Study Evaluating the Efficacy of Nifedipine GITS - Telmisartan Combination in Blood Pressure Control.

This study has been completed.
Sponsor:
Information provided by (Responsible Party):
Bayer
ClinicalTrials.gov Identifier:
NCT00750113
First received: September 9, 2008
Last updated: November 12, 2013
Last verified: November 2013
  Purpose

Patients having uncontrolled or poorly controlled hypertension are at risk of experiencing cardiovascular events such as myocardial infarction or stroke. To reduce this risk an appropriate antihypertensive therapy should allow to reach a target blood pressure of less than 130/80 mmHg in order to maximise cardiovascular protection.The purpose of this study is to evaluate the efficacy in blood pressure control when anti-hypertensive therapy is initiated with a combination of low dose Nifedipine GITS and Telmisartan compared to a regimen starting with monotherapy before adding the other drug.The primary efficacy parameter will be the 24 hour mean systolic Blood Pressure on Ambulatory Blood Pressure Monitoring (ABPM) at 16 weeks of treatment compared to baseline


Condition Intervention Phase
Hypertension
Drug: Nifidipine
Drug: Telmisartan
Drug: Nifedipine/Telmisartan
Phase 4

Study Type: Interventional
Study Design: Allocation: Randomized
Endpoint Classification: Efficacy Study
Intervention Model: Parallel Assignment
Masking: Double Blind (Subject, Investigator)
Primary Purpose: Treatment
Official Title: A Multicenter Study Evaluating the Efficacy of Nifedipine GITS - Telmisartan Combination in Blood Pressure Control and Beyond: Comparison of Two Treatment Strategies.
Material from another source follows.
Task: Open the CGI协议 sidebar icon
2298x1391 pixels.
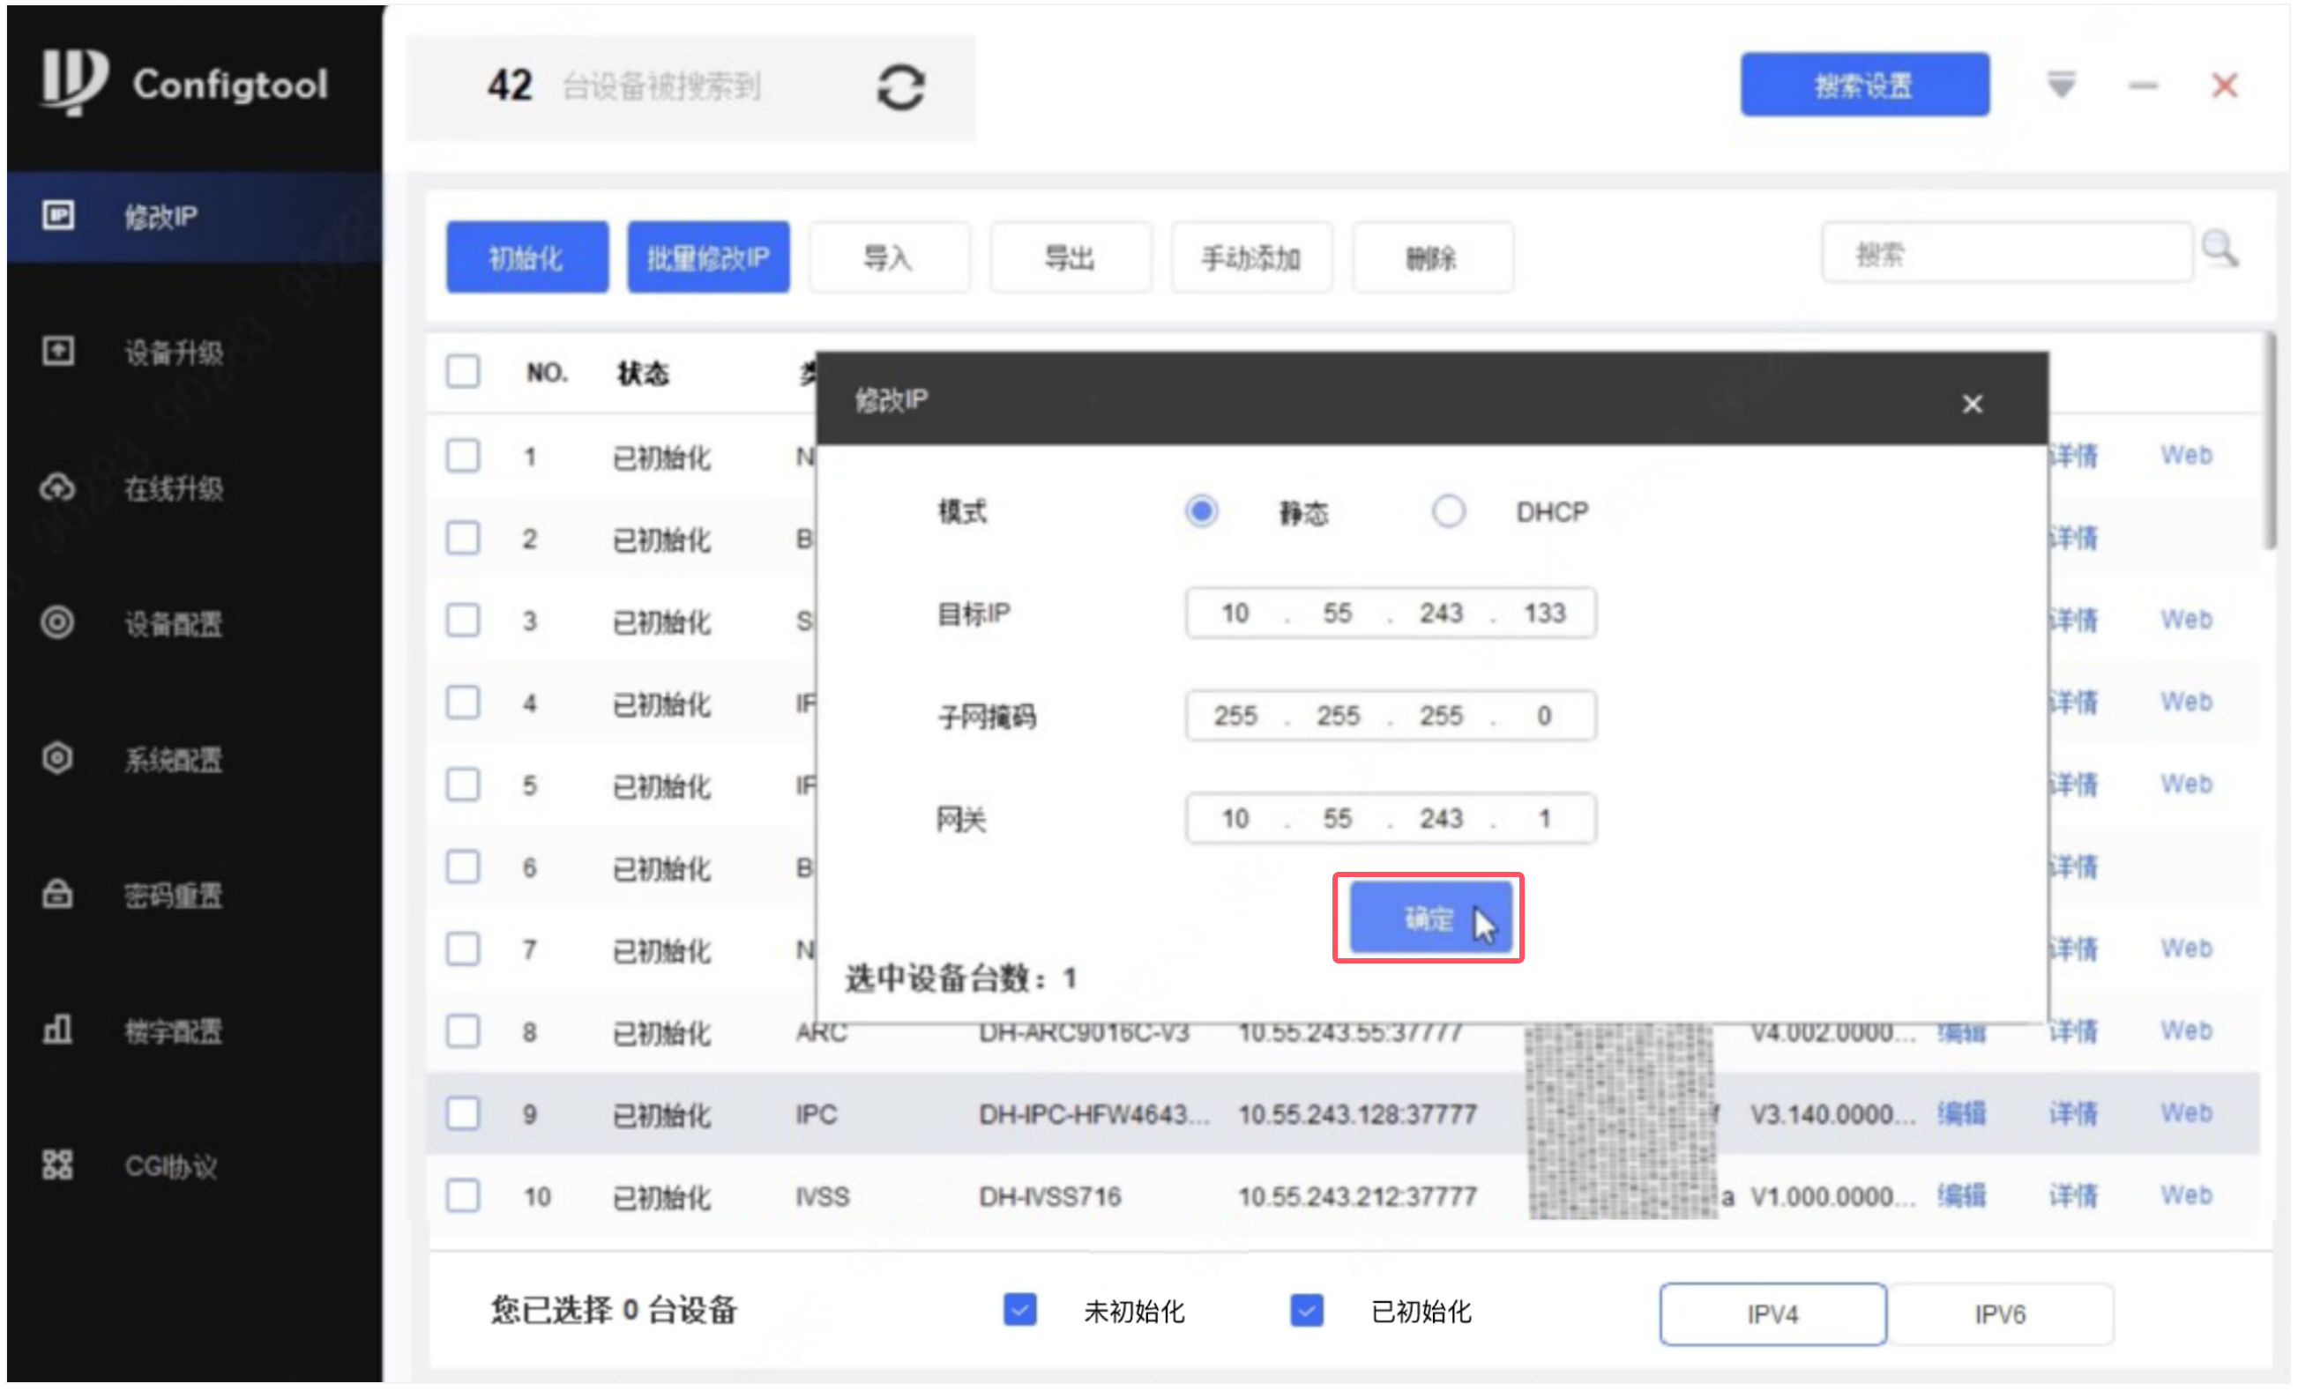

Resource links provided by NLM:


Further study details as provided by Bayer:

Primary Outcome Measures:
  • The primary efficacy parameter will be the 24 hour mean systolic Blood Pressure on Ambulatory Blood Pressure Monitoring (ABPM) [ Time Frame: at 16 weeks of treatment compared to baseline ] [ Designated as safety issue: No ]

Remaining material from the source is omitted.